On Sun, 14 Sep 2025, Al Viro wrote:
> On Mon, Sep 08, 2025 at 10:05:57AM +0100, Al Viro wrote:
>
> > > Fudging some type-state with C may well be useful but I suspect it is at
> > > most part of a solution. Simplification, documentation, run-time checks
> > > might also be important parts. As the type-state flag-day is a big
> > > thing, maybe it shouldn't be first.
> >
> > All of that requires being able to answer questions about what's there in
> > the existing filesystems. Which is pretty much the same problem as
> > those audits, obviously. And static annotations are way easier to
> > reason about.
>
> Speaking of annoyances, d_exact_alias() is gone, and good riddance, but there's
> another fun issue in the same area - environment for d_splice_alias() call *and*
> for one of those d_drop()-just-in-case.
>
> The call tree is still the same:
> _nfs4_open_and_get_state()
> <- _nfs4_do_open()
> <- nfs4_do_open()
> <- nfs4_atomic_open()
> == nfs_rpc_ops:open_context
> <- nfs_atomic_open()
> == ->atomic_open
> <- nfs4_file_open()
> == ->open
> <- nfs4_proc_create()
> == nfs_rpc_ops:create
> <- nfs_do_create()
> <- nfs_create()
> == ->create
> <- nfs_atomic_open_v23(), with O_CREAT
> == ->atomic_open
> # won't reach nfs4 stuff?
>
> ->create() and ->atomic_open() have the parent held at least shared;
> ->open() does not, but the chunk in question is hit only if dentry
> is negative, which won't happen in case of ->open().
>
> Additional complication comes from the possibility for _nfs4_open_and_get_state()
> to fail after that d_splice_alias(). In that case we have _nfs4_do_open()
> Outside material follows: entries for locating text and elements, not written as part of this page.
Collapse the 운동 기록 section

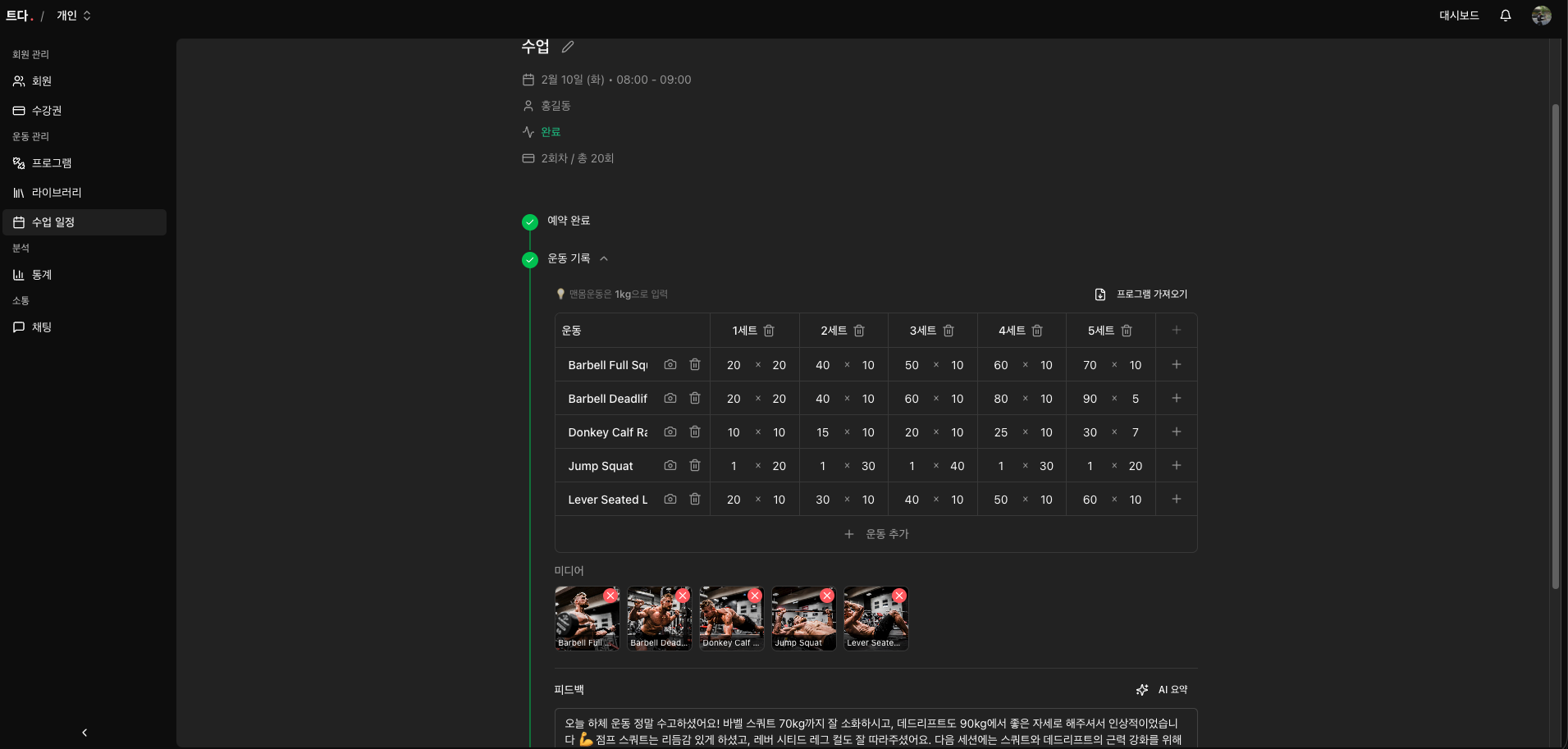(x=604, y=258)
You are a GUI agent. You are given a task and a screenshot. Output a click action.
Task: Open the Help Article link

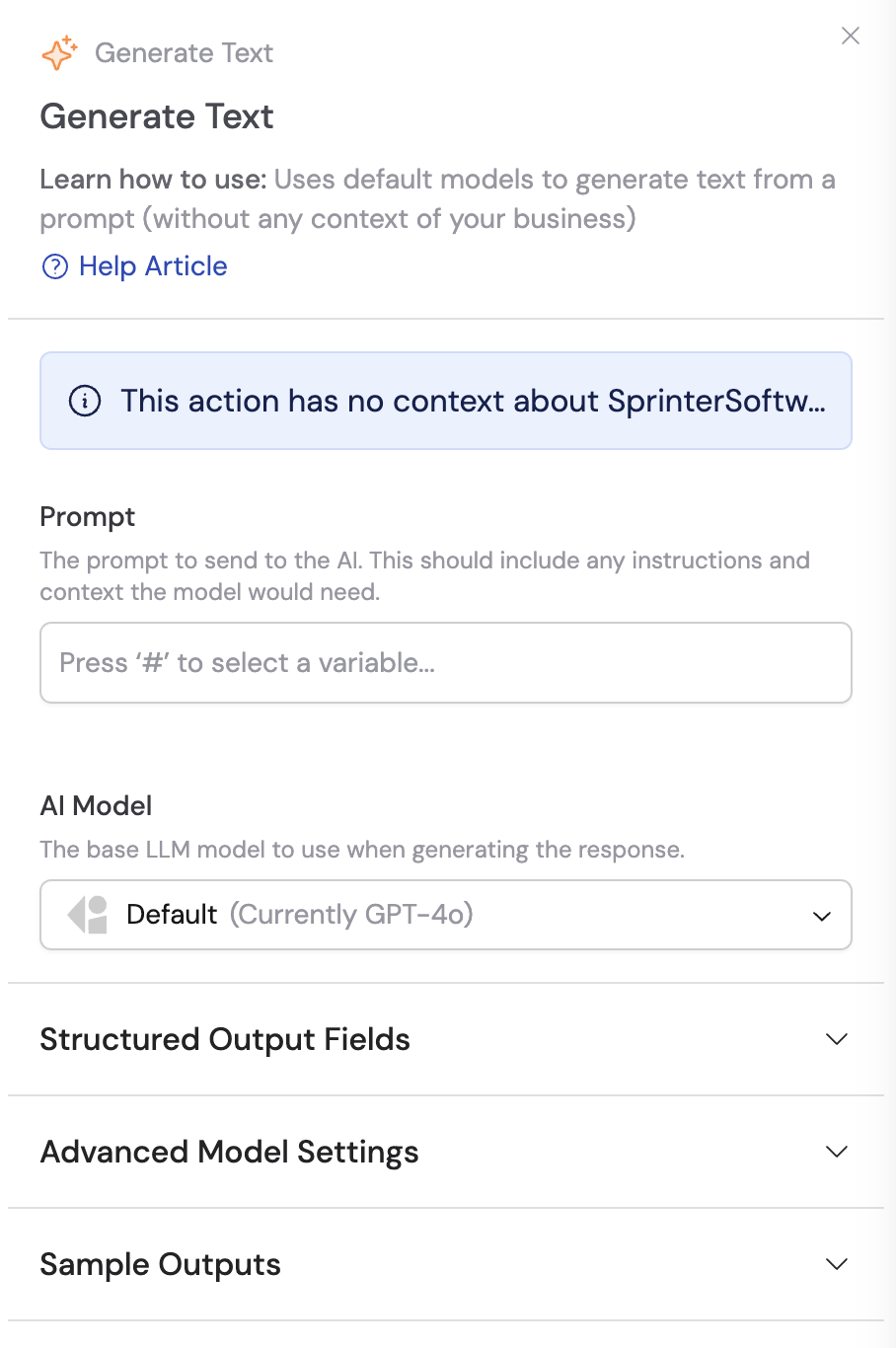[x=152, y=266]
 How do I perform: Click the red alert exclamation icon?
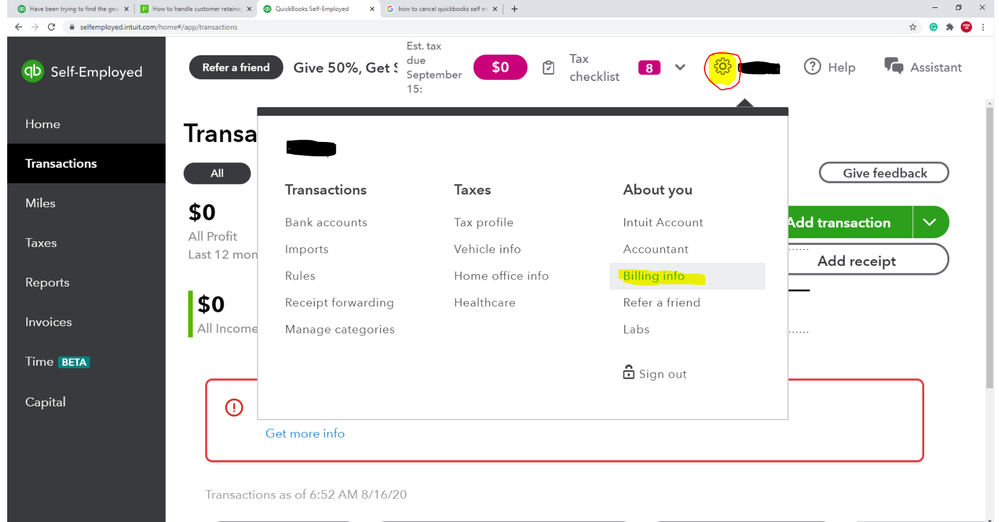click(234, 407)
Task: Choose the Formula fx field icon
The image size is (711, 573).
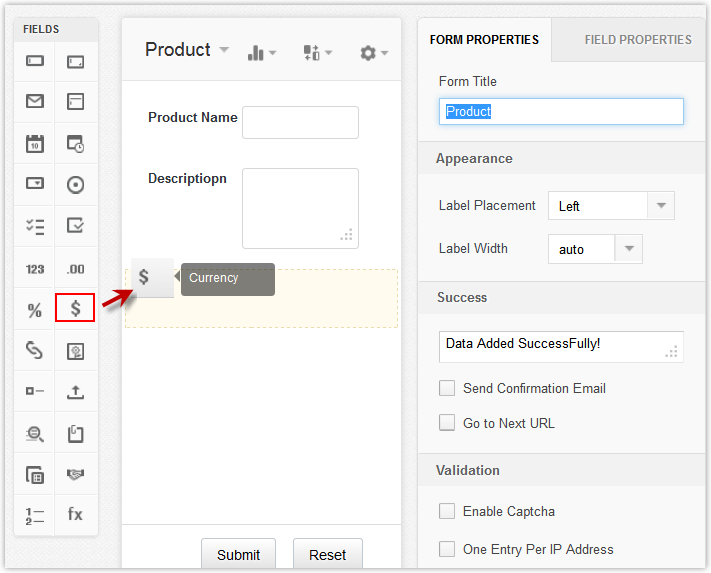Action: point(75,514)
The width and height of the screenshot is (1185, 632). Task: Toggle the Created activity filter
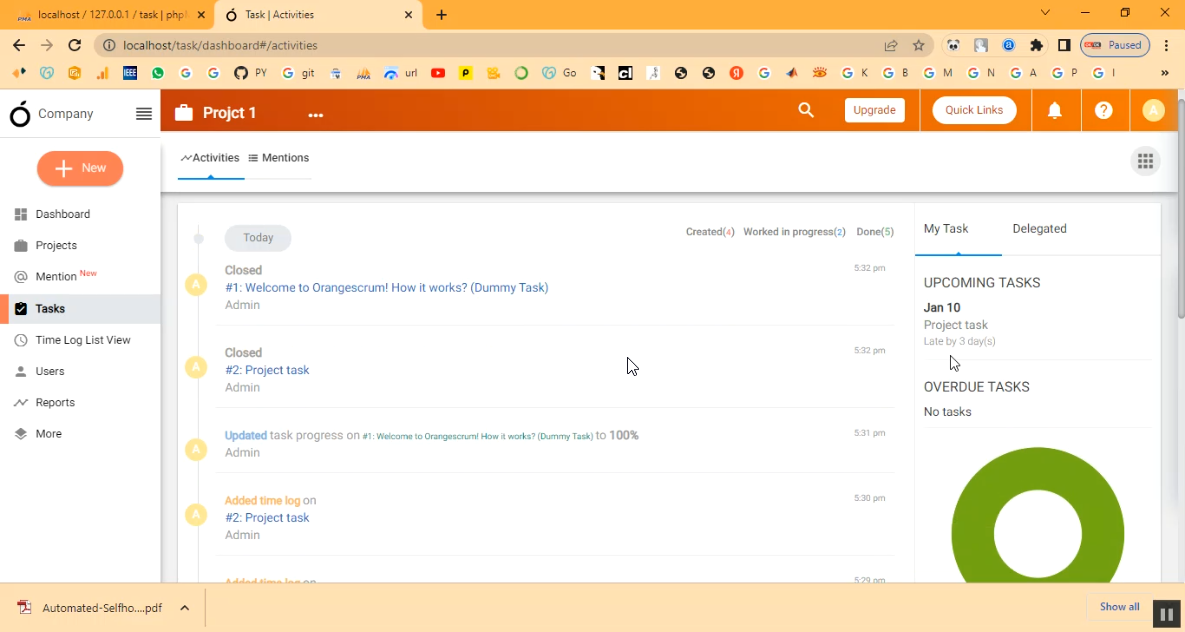coord(709,232)
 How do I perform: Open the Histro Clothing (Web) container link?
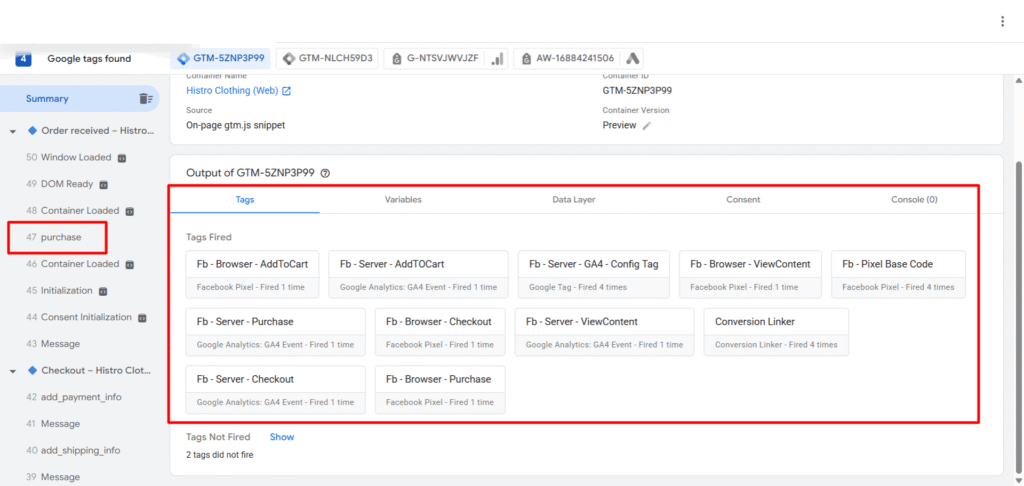(232, 91)
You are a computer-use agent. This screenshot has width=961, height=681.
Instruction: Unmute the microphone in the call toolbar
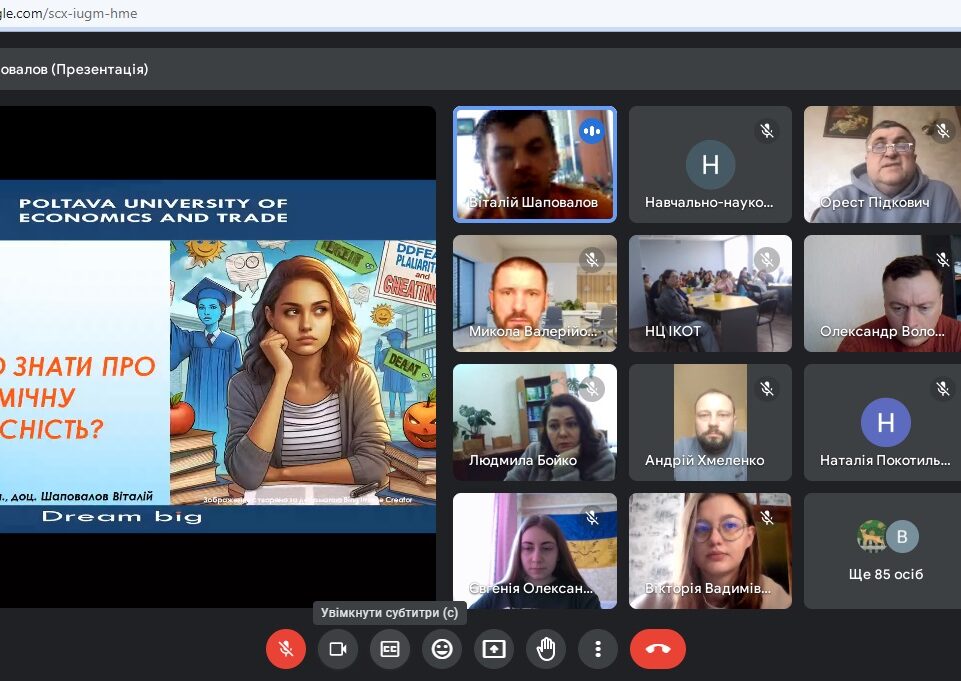[x=285, y=649]
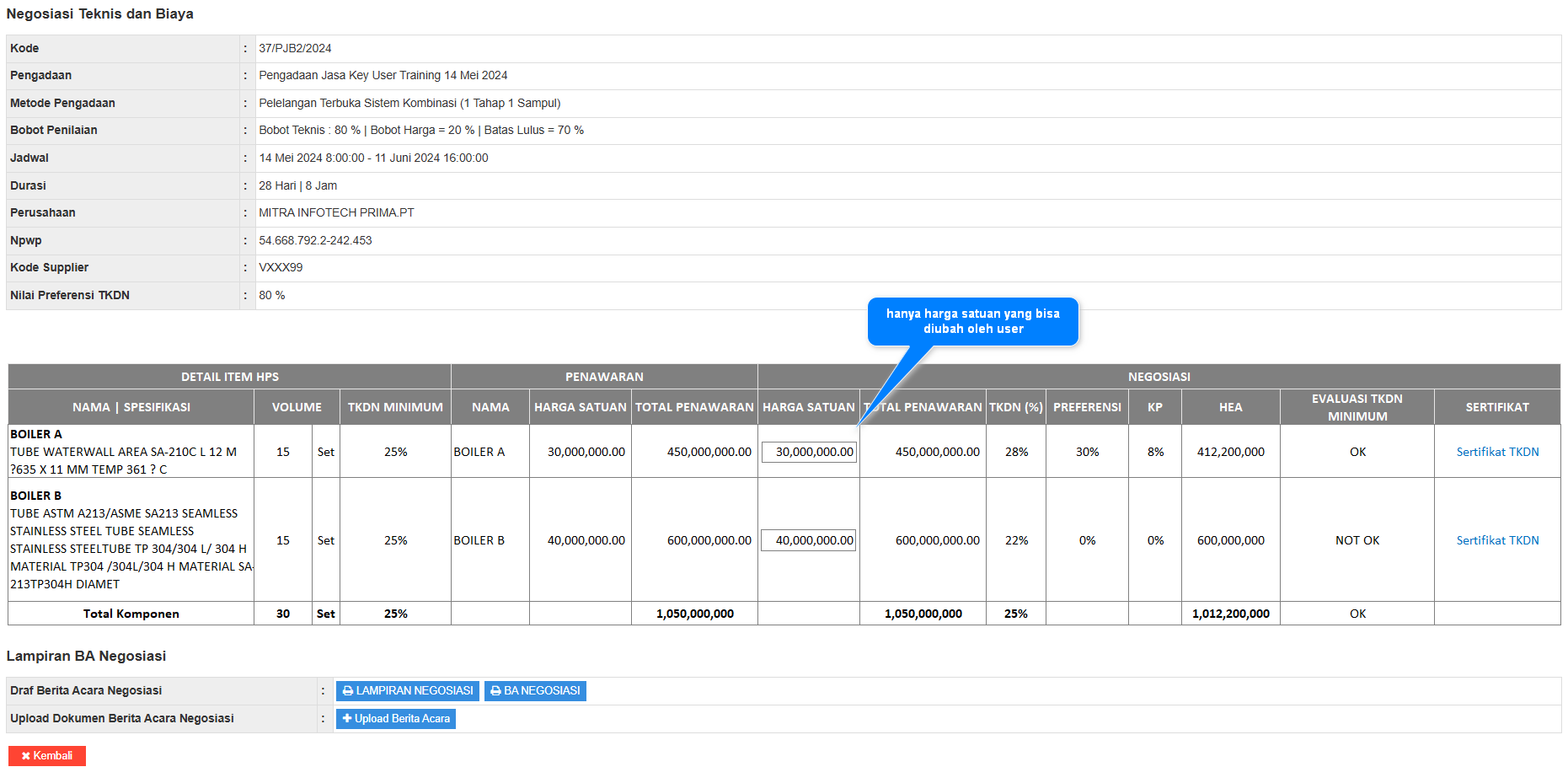Edit negotiation Harga Satuan for BOILER B
The height and width of the screenshot is (783, 1568).
click(x=809, y=541)
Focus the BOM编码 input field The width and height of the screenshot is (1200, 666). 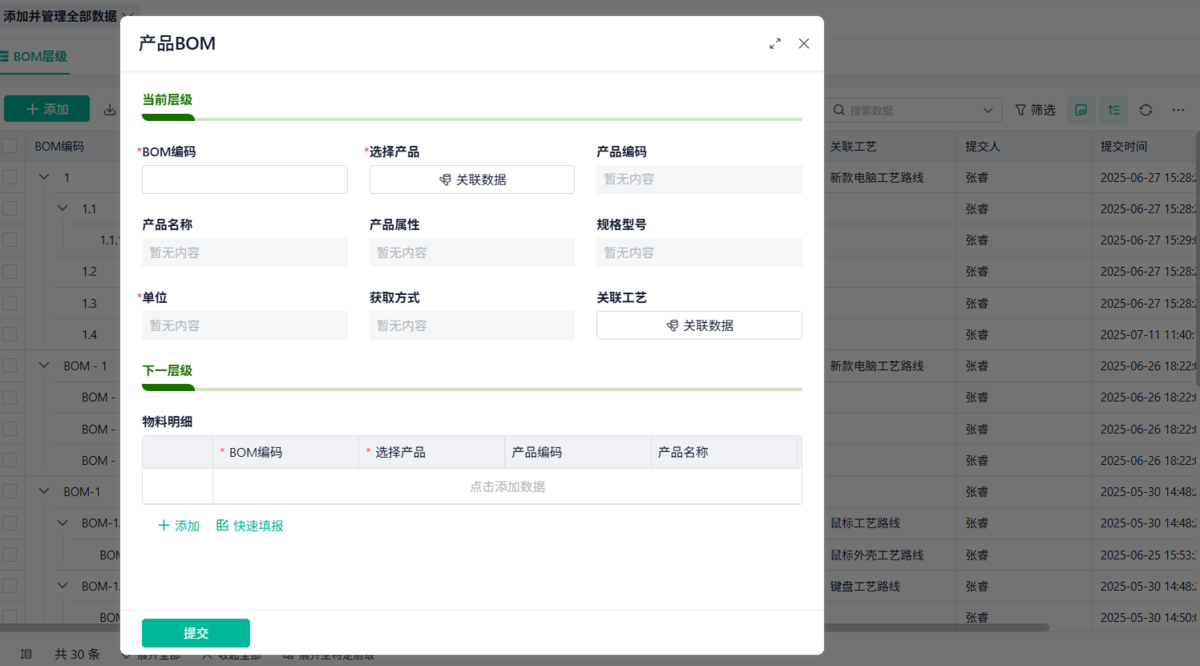click(x=245, y=180)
> return an error; its caller is inside a do-while loop in nfs4_do_open() and
> I think we can't end up going around the loop after such late failure (the
> only error possible after that is -EACCES/-NFS4ERR_ACCESS and that's not one
> of those that can lead to more iterations.
>
> However, looking at that late failure, that's the only call of
> nfs4_opendata_access(), and that function seems to expect the possibility
> of state->inode being a directory; can that really happen?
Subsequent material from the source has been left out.